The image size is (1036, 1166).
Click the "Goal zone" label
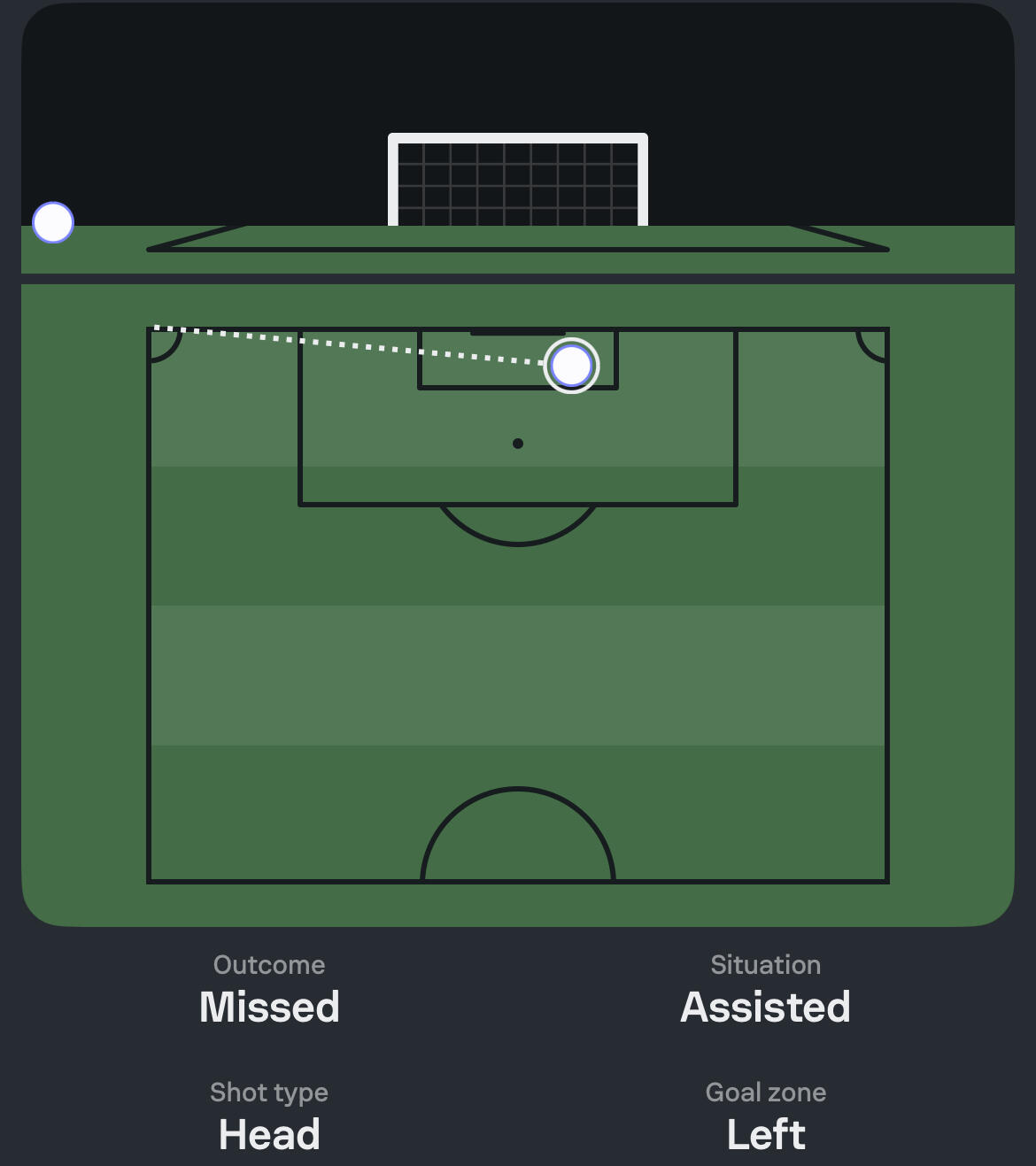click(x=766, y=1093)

━━━━━━━━━━

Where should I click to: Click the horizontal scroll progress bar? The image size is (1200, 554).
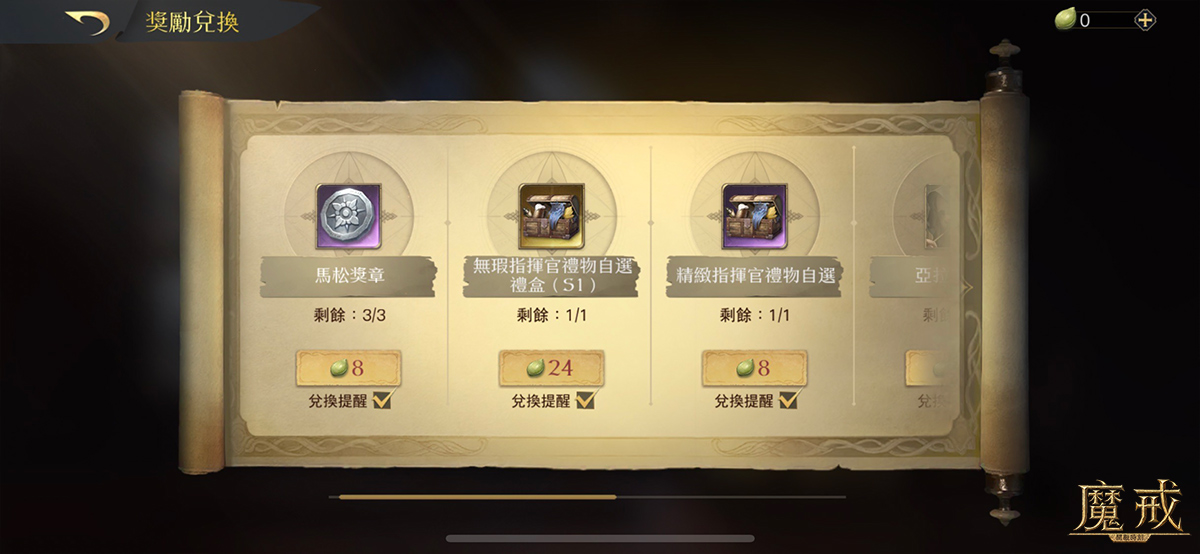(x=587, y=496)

━━━━━━━━━━

DIRECTIVE: Format everything in the material from the line containing "The image size is (1036, 1166)." down to the line containing "click(x=766, y=1093)" as a two-column CSV headed instruction and action, with each row holding a text and its answer in separate quoted fields and line breaks turned into spaces. Leave the pictures out.

SOLUTION TO THIS PROBLEM:
instruction,action
"The image size is (1036, 1166). Click the ""Goal zone"" label","click(x=766, y=1093)"